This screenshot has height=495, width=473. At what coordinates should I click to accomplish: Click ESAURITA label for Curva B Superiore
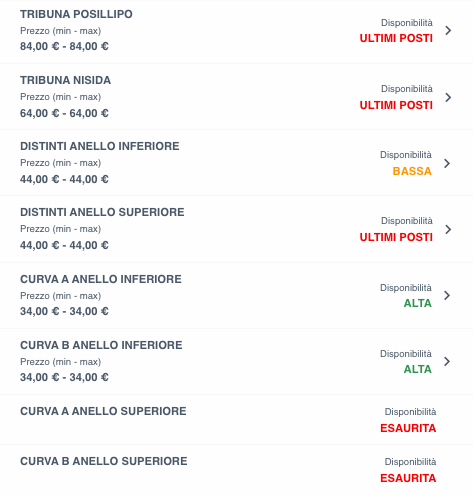tap(408, 478)
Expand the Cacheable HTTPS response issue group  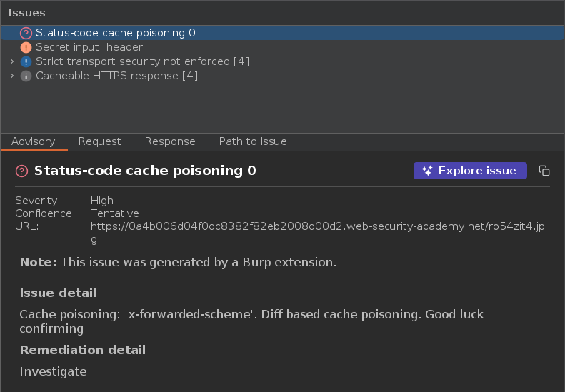point(11,76)
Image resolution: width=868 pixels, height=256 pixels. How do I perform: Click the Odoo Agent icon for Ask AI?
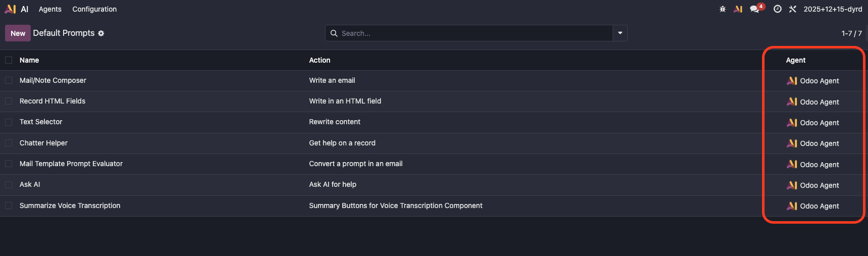click(792, 185)
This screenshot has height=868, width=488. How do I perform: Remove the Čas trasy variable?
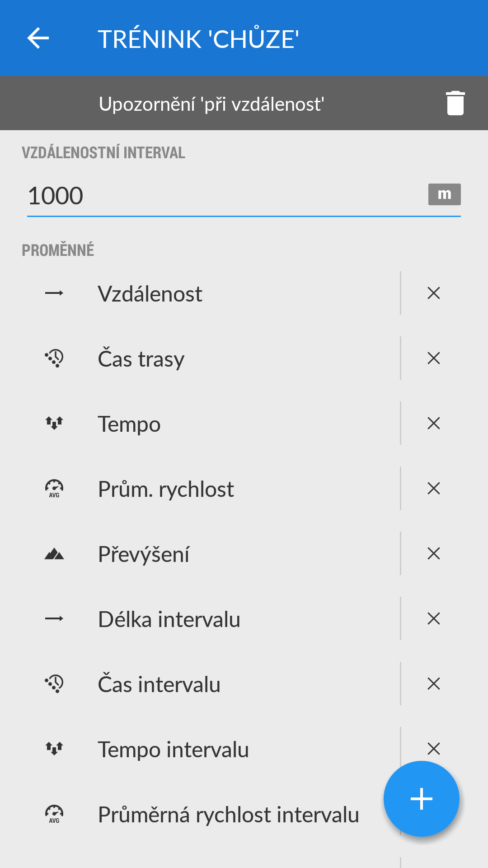[x=434, y=359]
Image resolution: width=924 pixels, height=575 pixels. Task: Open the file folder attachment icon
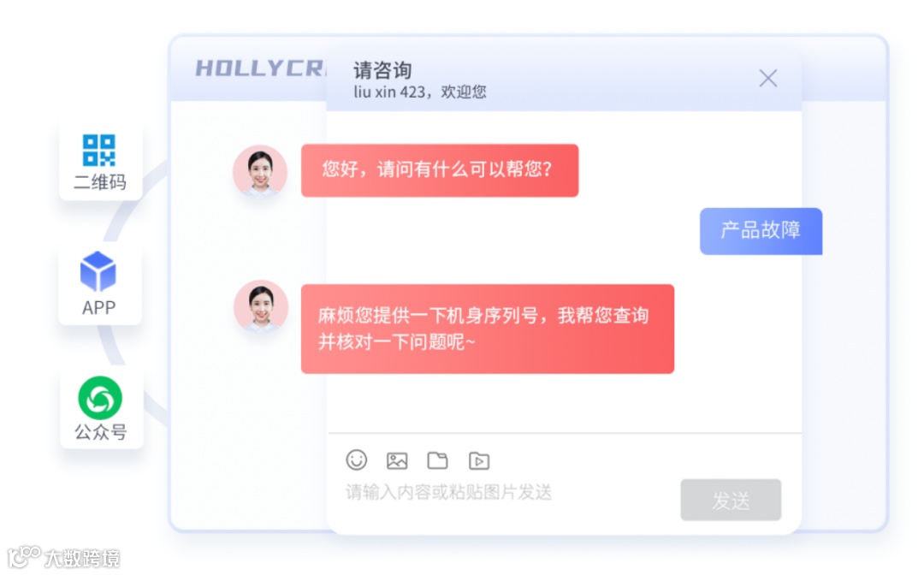click(437, 460)
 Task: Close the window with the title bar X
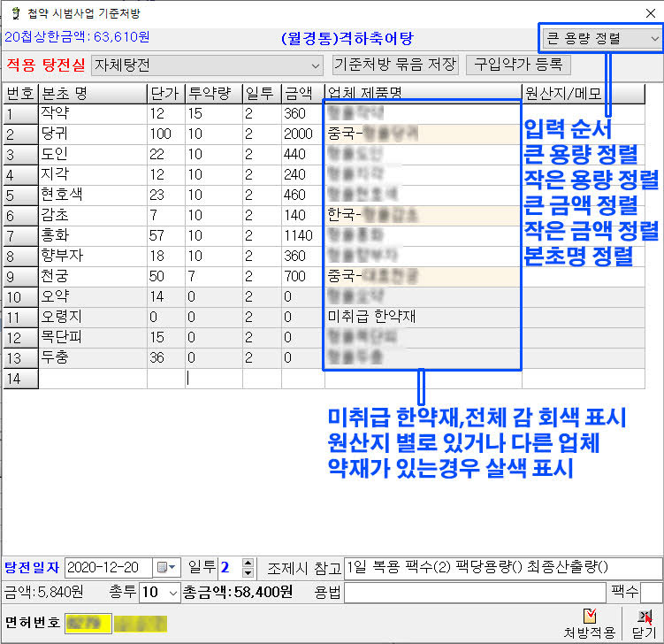tap(650, 13)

_____

*THE TASK*
Begin at the line containing "Image resolution: width=924" and stop at the final line of the data. Retype those lines exactly, without the pictures.

*PROBLEM SOLUTION*
Image resolution: width=924 pixels, height=575 pixels. Task: Open the file folder attachment icon
click(437, 460)
 Task: Close the window with the title bar X
tap(650, 13)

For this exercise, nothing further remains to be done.